(This is Part 2 of a series exploring the mythic side of the Big Bang. Check out Part 1!)
In the early 20th century, after years of effort, Albert Einstein developed his general theory of relativity. This was a massive improvement in our understanding of gravity, giving us a sophisticated view into the inner workings of that fundamental force.
And as soon as he had the basics of relativity figured out, Einstein applied it to the whole entire universe. After all, he correctly assumed that at very large scales, gravity is the only force that matters. He didn’t know about the strong and weak nuclear forces (and to be fair, nobody else did either), but it didn’t matter, because those are both short-range force. Once you get outside an atom or so, you don’t have to worry about them. And while the electromagnetic force has infinite range, the universe is on average electrically neutral, so it’s simply not going to do much of anything.
But gravity is key. Everything with mass and energy both creates gravity and responds to gravity, and last time I checked, the universe is full of both mass and energy – in fact, the universe is by definition all the things, including all the mass and all the energy.
So it’s a straightforward enough exercise to throw everything into the big blender of relativity, let it rip, and see how it should evolve with time. To his surprise and horror, Einstein found that the universe full of stuff should naturally be dynamic, either contracting or expanding with time. But that went against current thinking, and in a rare move Einstein conceded defeat, altering his equations with a cosmological constant that stabilized the universe – something we would later admit to be his greatest blunder.
But other scientists took Einstein’s relativity at more face value than Einstein himself did. One of them was Georges Lemaitre, a Belgian scientist and catholic priest. He let the equations of relativity fly their freak flag, and believed when they said that the universe was dynamic, predicting that the universe should have been smaller in the past. When Einstein first encountered Lemaitre and his work, he was shocked and perhaps horrified, saying “your calculations are correct, but your physics is abominable” – and especially coming from Einstein himself, I’m sure that cut deep.
And then two years later astronomer Edwin Hubble revealed that galaxies are, on average, moving away from us, a result that was most easily explained by the hypothesis that the universe is expanding.

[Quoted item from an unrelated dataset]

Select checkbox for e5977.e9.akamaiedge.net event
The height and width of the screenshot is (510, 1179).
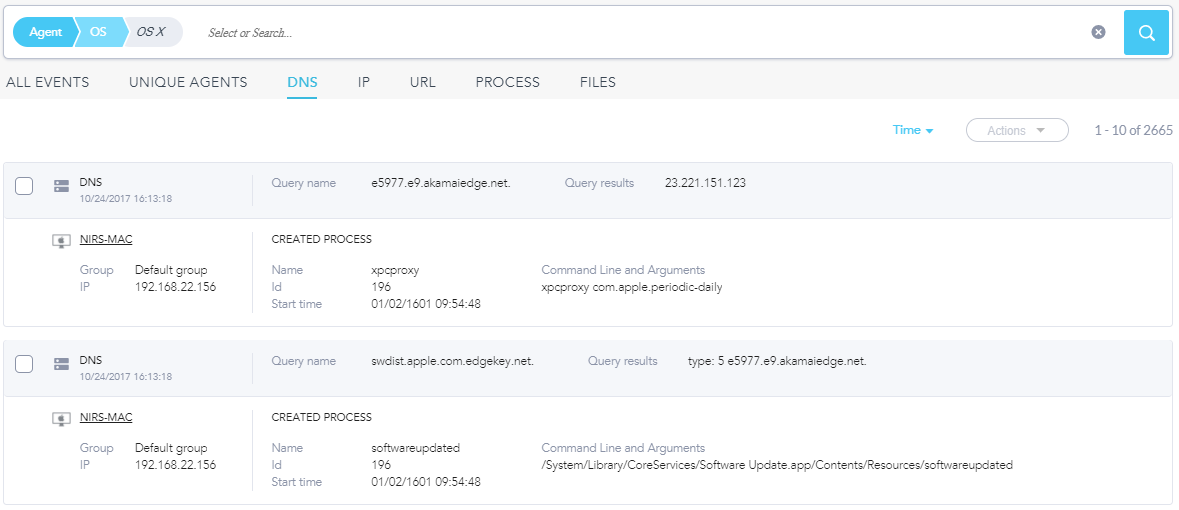[25, 186]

Theorists everywhere scrambled to come up with a consistent a story – a creation myth if you will – to explain this new result. Lemaitre politely reminded everyone that he had ALREADY DONE THIS, and went on to create an entire cosmological scenario in a 1931 paper. He envisioned the universe as having expanded from a central source, something he called the primaeval atom, which expanded and exploded in a variety of elements, which later collected together to form the stars and galaxies. From the paper, here’s the story Lemaitre had to tell:
““This atom is conceived as having existed for an instant only, in fact, it was unstable and, as soon as it came into being, it was broken into pieces which were again broken, in their turn; among these pieces electrons, protons, alpha particles, etc., rushed out. An increase in volume resulted, the disintegration of the atom was thus accompanied by a rapid increase in the radius of space which the fragments of the primeval atom filled, always uniformly.”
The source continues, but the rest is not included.